De esta manera entro en las pinturas y los dibujos de Belén -a quien por cierto conozco desde hace bastante tiempo- tratando de reconstruir lo que acompaña su obra en silencio y transforma el paso de sus días en formas, líneas y colores en el lienzo o en el papel. No es que piense que su obra sea un diario íntimo, acá no hay nada literal. Cada pintura, cada dibujo es el fruto de una serie de decisiones que Belen fue tomando durante todo el proceso de producción, primero en su taller de Funes, con el perro afuera durmiendo en el cantero, y desde donde puede ver un pedacito de jardín, y luego en su departamento de Rosario. Allí entra demasiada luz pero por una extraña razón no se decide en poner una cortina. Está constantemente el ruido de la ciudad pero no le molesta : no necesita instalar su cuarto propio en una torre de marfil. Cambia la música, toma unos mates, y al levantar la vista, se queda mirando su mano, el espacio entre sus dedos, el vacío, el aire que está ahí. Es casi una meditación. El fuera de foco la marea un poco. Aparecen las sensaciones de la niñez, los ruidos en el jardín de Funes, la emoción confusa ante la caída de los árboles, provocada por el viento o el agua que poco a poco aflojan sus raíces. ¿Cómo se cayó ese pino del cual se acuerda ahora? ¿Cuándo? ¿Era de noche o era de día? ¿Acaso importa? ¿Porque no se puede acordar del sonido exacto? De esta manera avanza la serie, en un movimiento parecido al de los recuerdos que van surgiendo, con sus vaivenes entre luz y sombra, entre dolor y alegría, entre lo que queda y lo que se fue.
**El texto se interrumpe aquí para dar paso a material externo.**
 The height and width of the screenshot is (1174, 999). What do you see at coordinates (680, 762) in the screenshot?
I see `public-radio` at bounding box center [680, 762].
De este movimiento Belén es una experta precisa y lúcida. Dibuja mucho y recuerda mucho también, pero no nos da a ver todo: hay un trabajo selectivo de la mano tanto como de la memoria. Para ella pintar es otra forma de recordar. Pero sin intención de archivar ni de quedarse en el pasado. Juega con los recuerdos, los ordena como quiere, esquiva algunos, se obsesiona con otros, agrega detalles, inventa las partes que faltan. Dos verbos para un solo gesto. Recordar en color, recordar en blanco y negro, recordar con oleo, recordar con gráfitos, recordar adentro de cuadernos, recordar en multiples formatos, recordar lo máximo que puede, por las mañanas antes del trabajo, el viernes todo el día, y en general, siempre que tiene un momento. En su taller, con tanta luz y con algunas de sus bandas favoritas sonando, Belén recuerda pedazos de obras que vio muchas veces durante largos minutos en el museo de Bellas Artes Juan B. Castagnino, y de otras que pasaron delante sus ojos unos segundos en Instagram. Recuerda otros pintores, a la vegetación con mucha textura de Marx Ernst, a Odilon Redon y sus grabados negros poblados de creaturas fantasticas y de fantasmas, versiones inquietantes de los recuerdos. Y también, a la tardecita, cuando ya el cielo se pone naranja y cierra el kiosco de la esquina que ve por su ventana, recuerda a Rodolfo Elizalde y su serie Magnolia Púrpura, que justamente, descubrimos juntas en el 2013 o 2014, en esta muestra tan hermosa en la Biblioteca Argentina. Esta serie en sí misma es el recuerdo de la rutina del pintor al final de su vida, yendo y viniendo entre su taller en la planta alta y su patio abajo, lleno de plantas de su casa de la calle Brown entre Alvear y Santiago. El agua del mate está fría, ya sería más bien la hora de la cerveza: estamos justo en este momento, entre el principio de la noche, y el final del día.